**What the task requires:**
Please write out the entire listing below exactly, excluding its pictures.

**Supplied material:**

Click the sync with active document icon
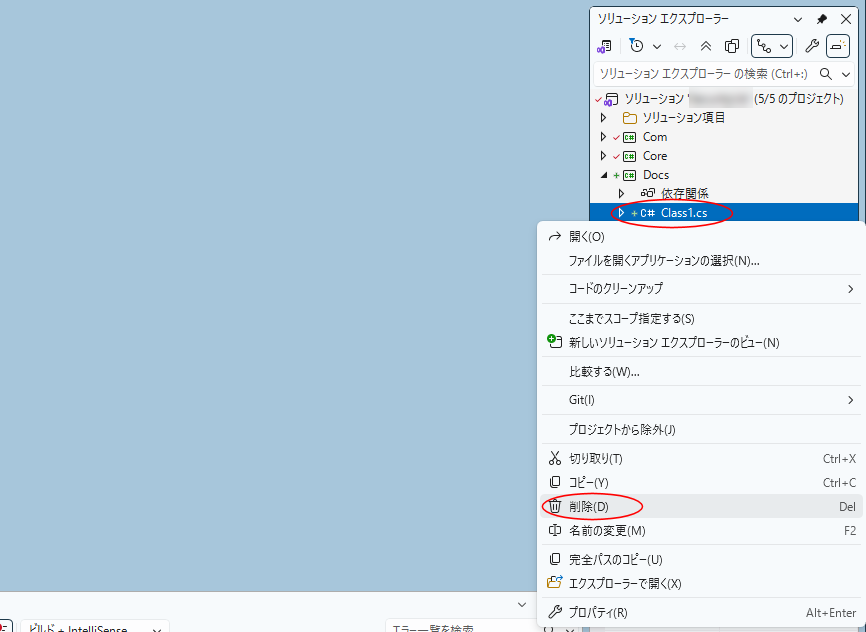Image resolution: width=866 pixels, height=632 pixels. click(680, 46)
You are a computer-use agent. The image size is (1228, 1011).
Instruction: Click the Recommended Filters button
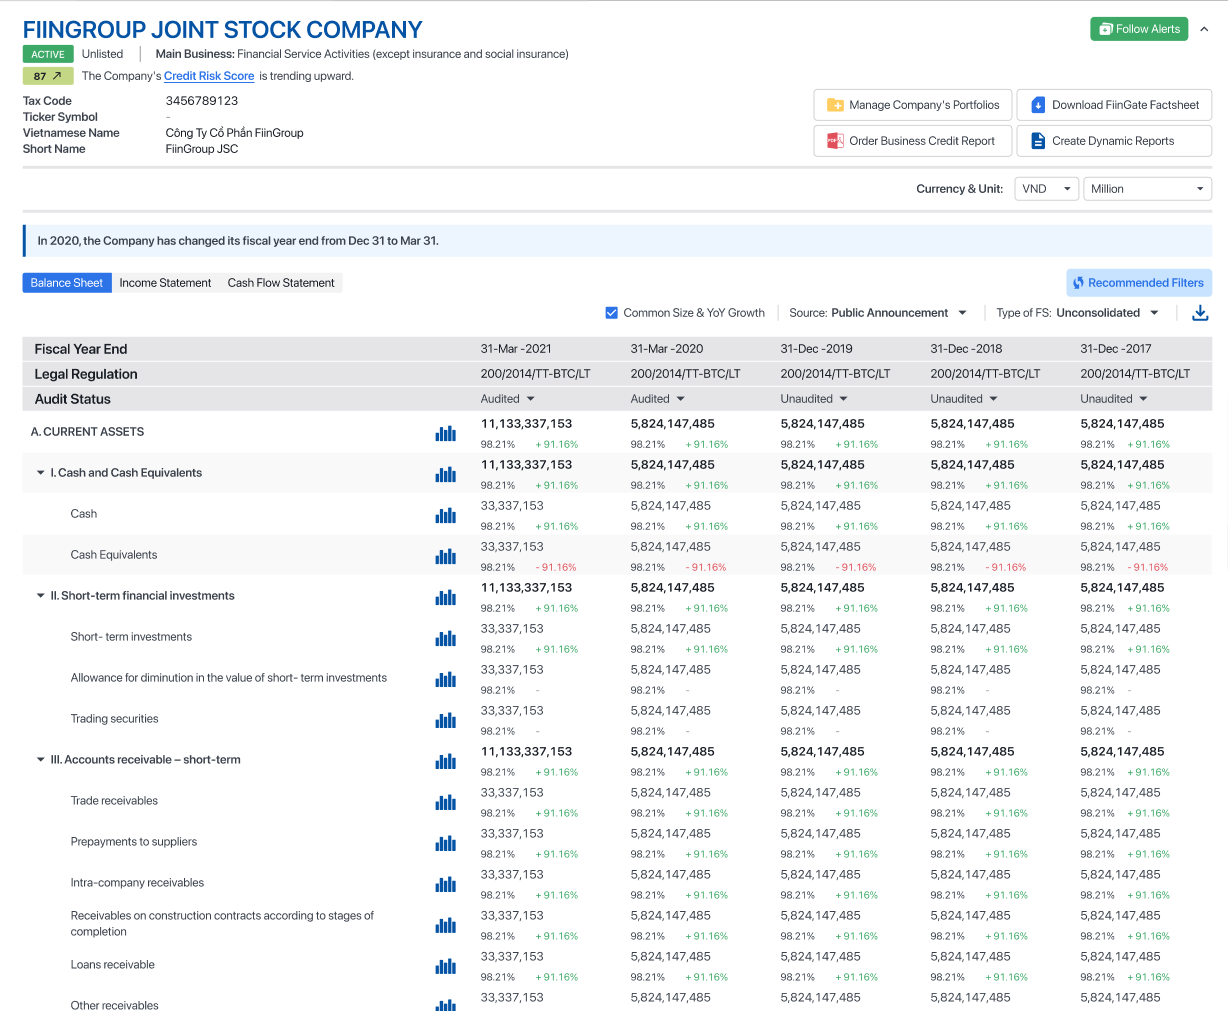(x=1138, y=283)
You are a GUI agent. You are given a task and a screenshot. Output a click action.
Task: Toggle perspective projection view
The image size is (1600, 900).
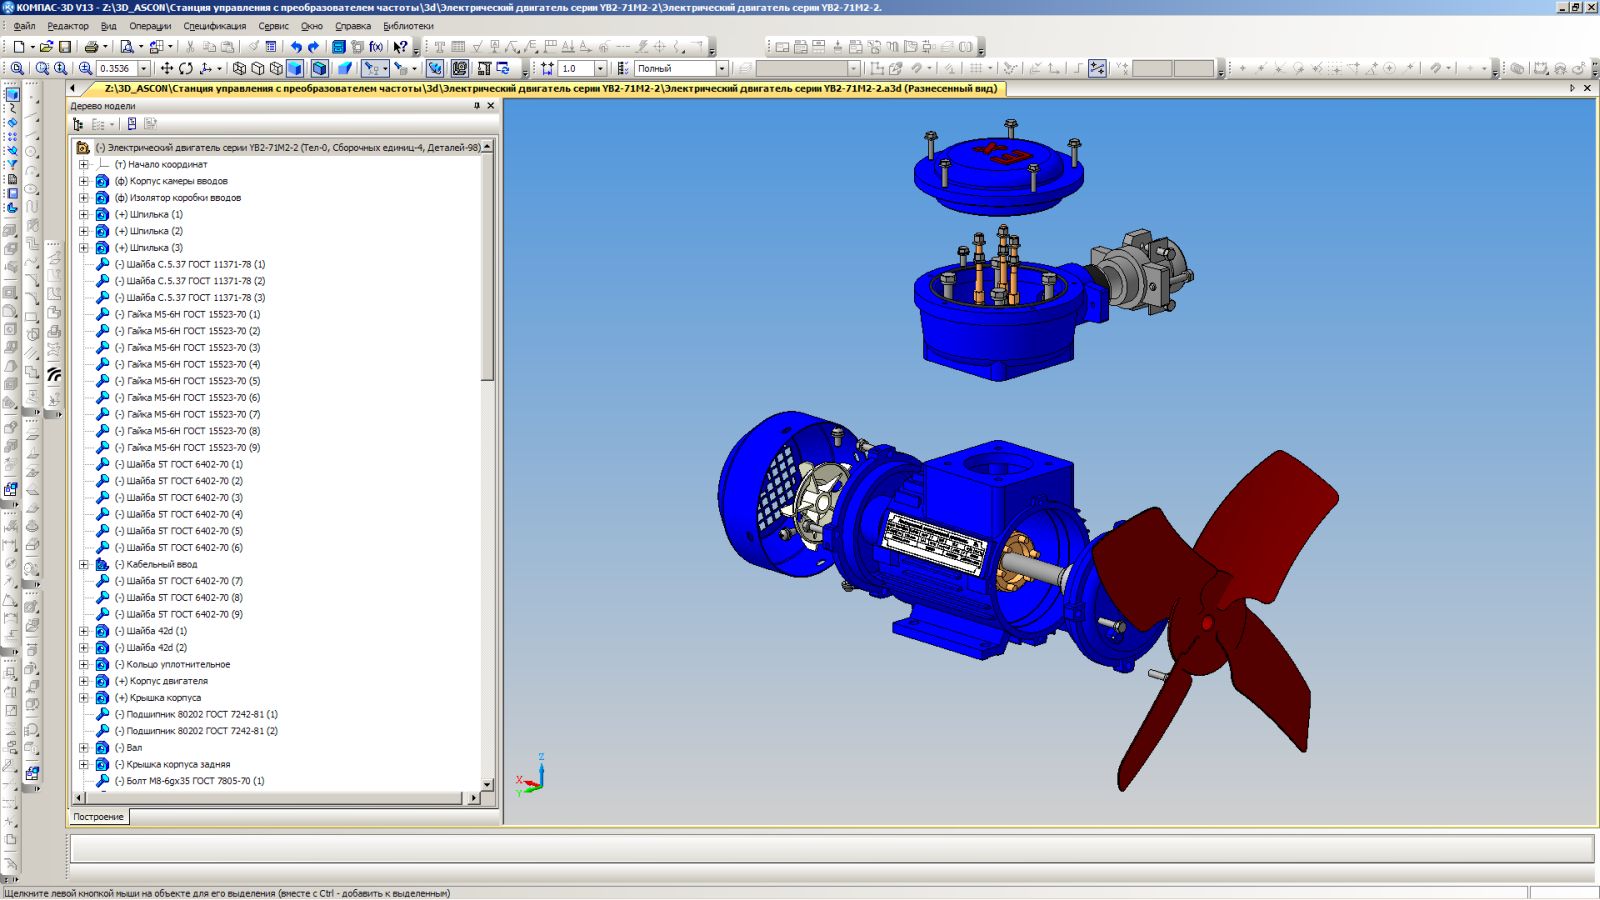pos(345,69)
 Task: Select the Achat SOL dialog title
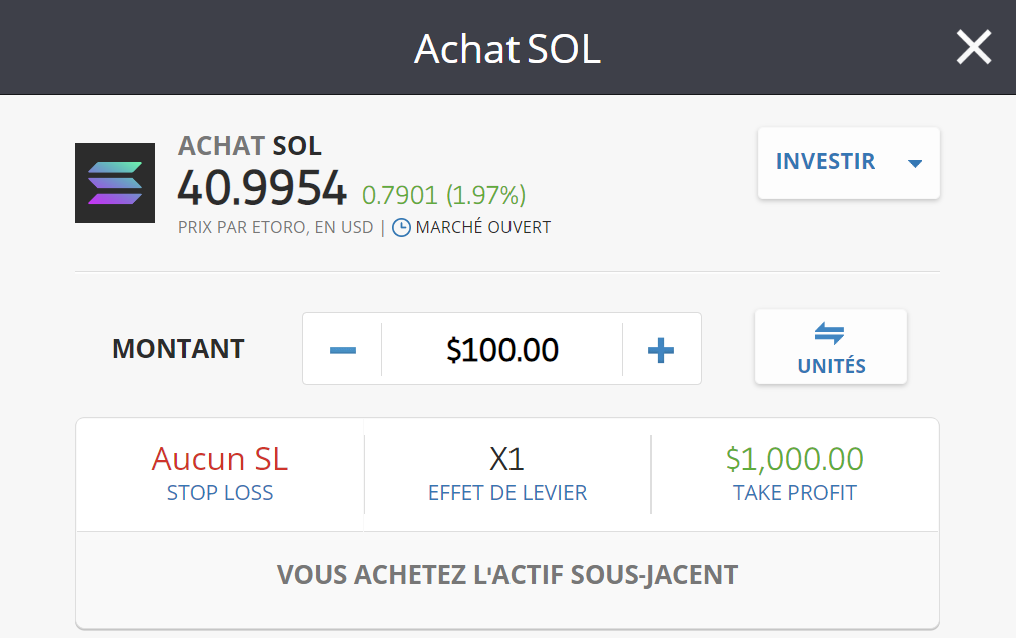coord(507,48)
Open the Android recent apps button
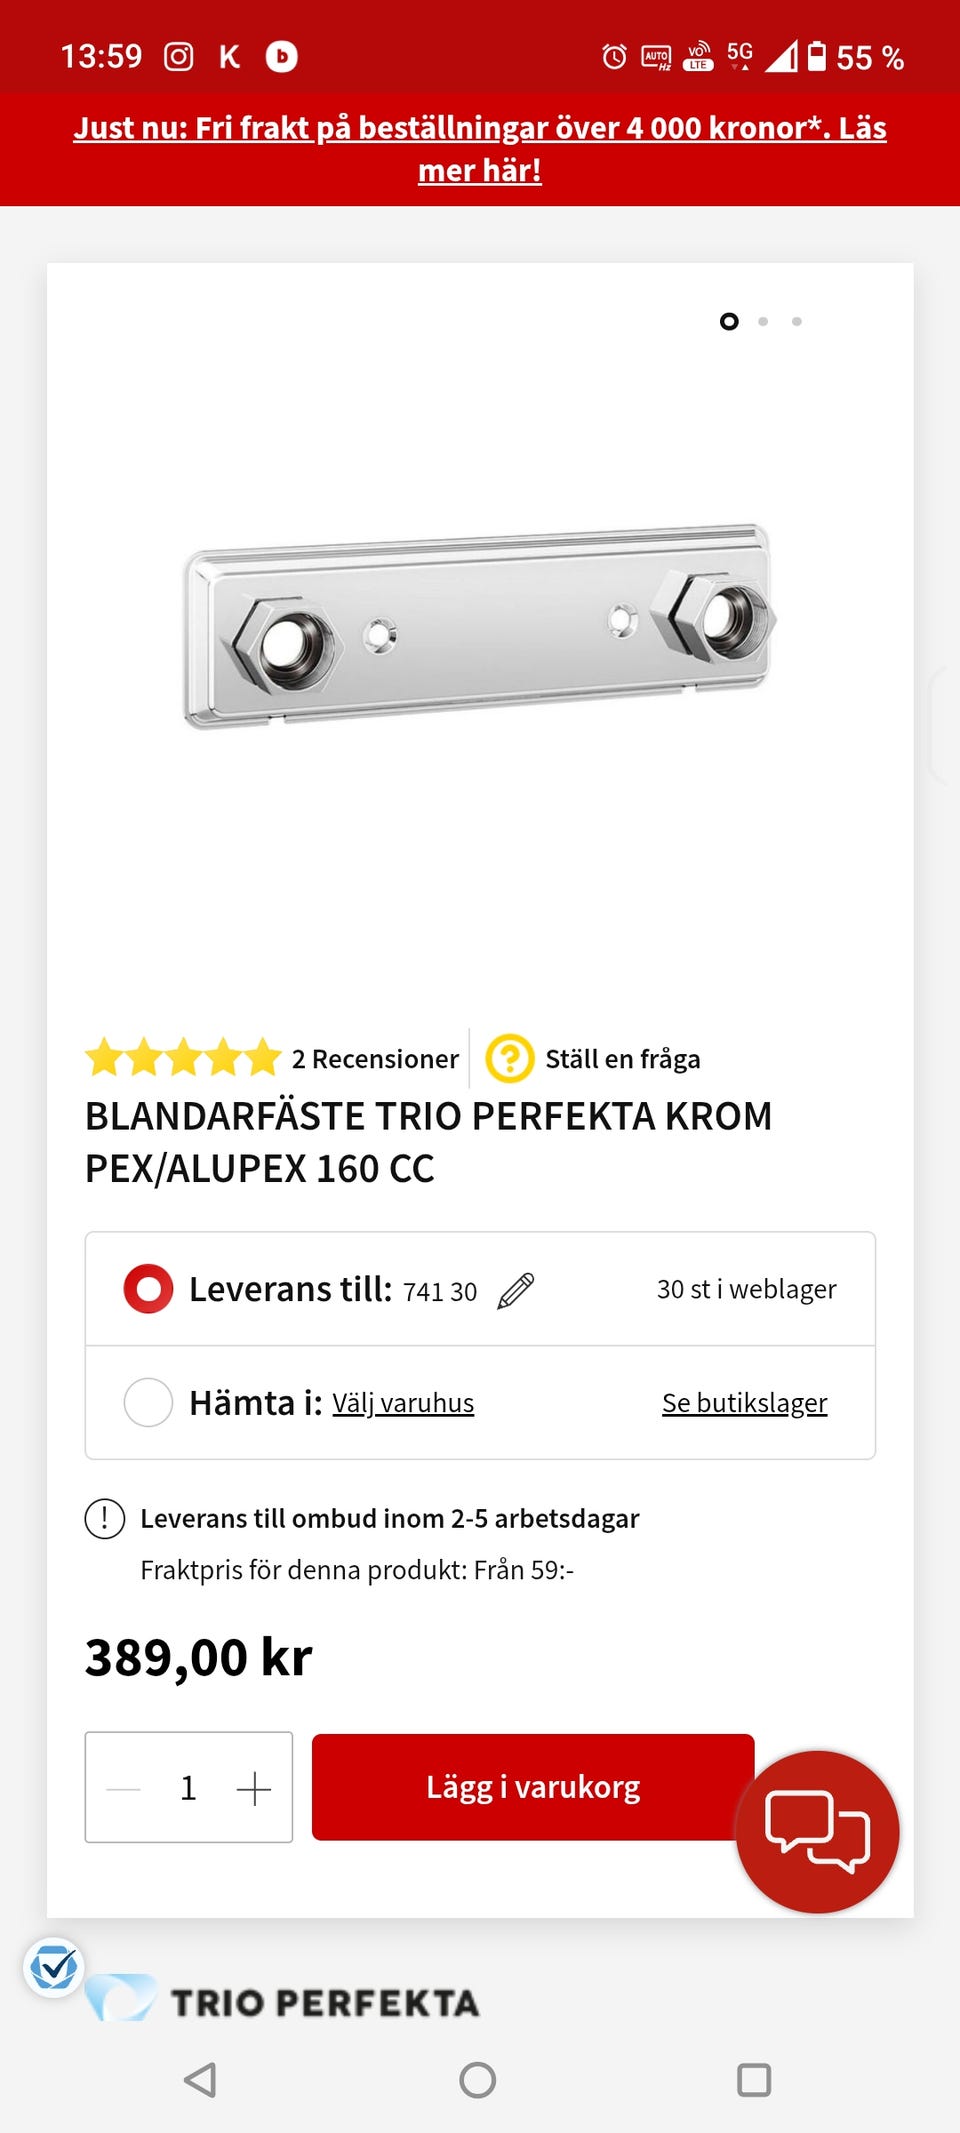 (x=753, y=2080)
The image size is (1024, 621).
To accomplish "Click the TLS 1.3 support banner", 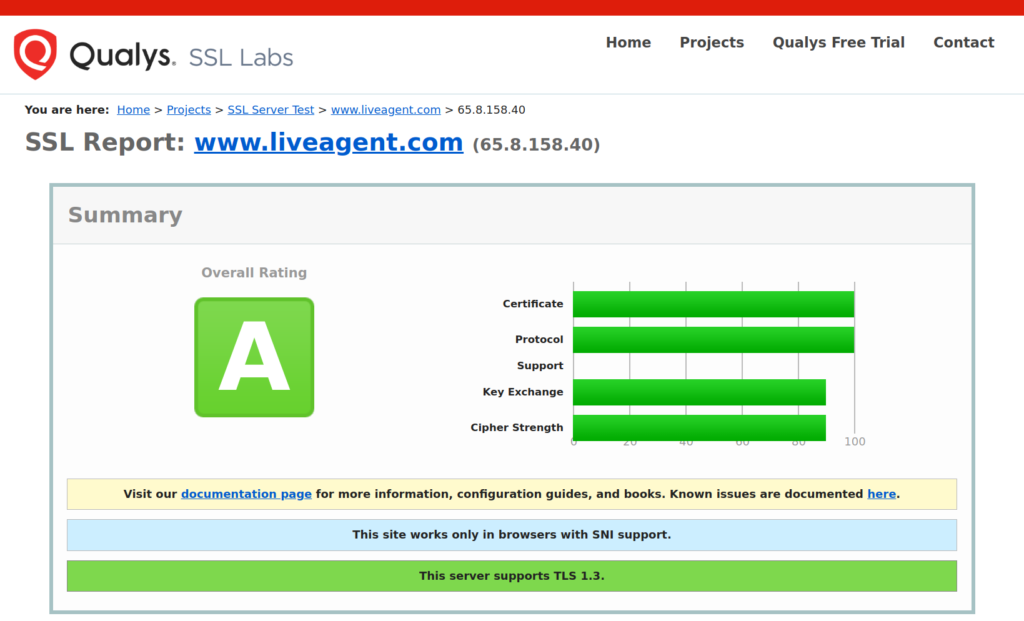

**Reply:**
Click the sync with active document icon
Image resolution: width=866 pixels, height=632 pixels. click(680, 46)
You are a computer-use agent. The image size is (1228, 1011).
Instruction: Click the Recommended Filters button
(x=1138, y=283)
You are a GUI agent. You are given a task and a screenshot. Output a click action.
Task: Toggle perspective projection view
The image size is (1600, 900).
pos(345,69)
 Task: Select the Achat SOL dialog title
coord(507,48)
Open the Android recent apps button
 (x=753, y=2080)
The image size is (1024, 621).
To accomplish "Click the TLS 1.3 support banner", 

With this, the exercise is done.